Activity 1
Using the article on climate change and species movement, answer the following:
(a) By approximately how much have temperatures on land warmed since 1960?
(b) How far per year must populations in the oceans move to out-run climate change?
(c) Who is the director of NSF's Biological Oceanography Program?
Activity 2
Print, word for word, the passage of the article on climate change and species movement from "How fast do" to "about the same.".

How fast do animal and plant populations on land have to travel to stay ahead of climate change and remain in the climates they prefer? And how fast is it for plant and animal populations in the oceans? Despite differences in overall warming, the answer, is about the same.
“That average rates of environmental change in the oceans and on land are similar is not such a surprise,” says Henry Gholz, program director in the National Science Foundation’s Division of Environmental Biology. “But averages deceive, and this study shows that rates of change are at times greater in the oceans than on land: and as complex as the currents themselves.”
Temperatures on land have warmed by approximately one degree Celsius since 1960, according to many – but not all – scientists and studies, forcing animals and plant populaions to continually adapt or relocate.
This rate is approximately three times faster than the rate of warming in the oceans, however the plant and animal life within the oceans need to move at around the same pace to remain in their preferred environments.
The results of a study supported by the NSF and performed in part through the National Center for Ecological Analysis and Synthesis at the University of California at Santa Barbara have shown that movement of 2.7 kilometres (1.6 miles) per year is needed on land to out-run climate change, and movement of 2.2 kilometres (1.3 miles) per year is needed in the oceans.
“Not a lot of marine critters have been able to keep up with that,” says paper co-author John Bruno, a marine ecologist at the University of North Carolina at Chapel Hill. “Being stuck in a warming environment can cause reductions in the growth, reproduction and survival of ecologically and economically important ocean life such as fish, corals and sea birds.”
“These results provide valuable insights into how climate will affect biological communities worldwide,” says David Garrison, director of NSF’s Biological Oceanography Program.
The analysis is an example of the value of synthesis research centers, Garrison says, in addressing society’s environmental challenges.

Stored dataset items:
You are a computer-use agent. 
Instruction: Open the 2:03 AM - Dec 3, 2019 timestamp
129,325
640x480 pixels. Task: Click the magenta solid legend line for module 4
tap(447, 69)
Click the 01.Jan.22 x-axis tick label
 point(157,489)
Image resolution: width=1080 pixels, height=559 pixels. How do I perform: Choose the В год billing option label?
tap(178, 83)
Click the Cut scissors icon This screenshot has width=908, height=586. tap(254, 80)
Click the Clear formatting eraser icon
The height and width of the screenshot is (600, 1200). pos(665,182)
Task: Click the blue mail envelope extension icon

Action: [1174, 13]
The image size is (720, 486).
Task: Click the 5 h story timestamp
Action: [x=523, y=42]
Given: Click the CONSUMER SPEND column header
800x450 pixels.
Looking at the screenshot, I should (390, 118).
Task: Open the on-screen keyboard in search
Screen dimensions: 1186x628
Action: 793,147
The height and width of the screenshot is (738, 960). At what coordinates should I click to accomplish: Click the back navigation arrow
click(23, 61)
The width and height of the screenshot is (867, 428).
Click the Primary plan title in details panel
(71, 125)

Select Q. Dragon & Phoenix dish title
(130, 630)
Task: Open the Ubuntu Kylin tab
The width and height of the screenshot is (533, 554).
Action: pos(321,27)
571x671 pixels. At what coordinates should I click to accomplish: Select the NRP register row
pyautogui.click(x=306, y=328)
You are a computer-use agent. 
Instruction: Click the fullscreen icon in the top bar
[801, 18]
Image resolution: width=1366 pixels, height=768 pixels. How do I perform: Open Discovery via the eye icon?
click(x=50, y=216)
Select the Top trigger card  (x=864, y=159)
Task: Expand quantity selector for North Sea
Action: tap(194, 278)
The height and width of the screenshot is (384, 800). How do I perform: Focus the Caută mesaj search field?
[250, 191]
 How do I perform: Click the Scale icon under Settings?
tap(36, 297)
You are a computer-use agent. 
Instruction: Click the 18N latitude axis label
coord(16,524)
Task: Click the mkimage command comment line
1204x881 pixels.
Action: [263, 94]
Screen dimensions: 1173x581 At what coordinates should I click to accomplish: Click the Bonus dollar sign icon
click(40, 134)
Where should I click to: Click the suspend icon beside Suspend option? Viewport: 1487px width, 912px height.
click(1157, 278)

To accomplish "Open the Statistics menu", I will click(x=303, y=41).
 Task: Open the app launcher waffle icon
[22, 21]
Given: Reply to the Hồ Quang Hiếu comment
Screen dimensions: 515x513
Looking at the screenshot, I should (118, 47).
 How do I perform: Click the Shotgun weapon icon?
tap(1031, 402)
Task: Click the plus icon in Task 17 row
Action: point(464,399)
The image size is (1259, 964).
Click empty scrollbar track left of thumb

Output 1
(a) Approximately one degree Celsius.
(b) 2.2 kilometres (1.3 miles) per year.
(c) David Garrison.

Output 2
How fast do animal and plant populations on land have to travel to stay ahead of climate change and remain in the climates they prefer? And how fast is it for plant and animal populations in the oceans? Despite differences in overall warming, the answer, is about the same.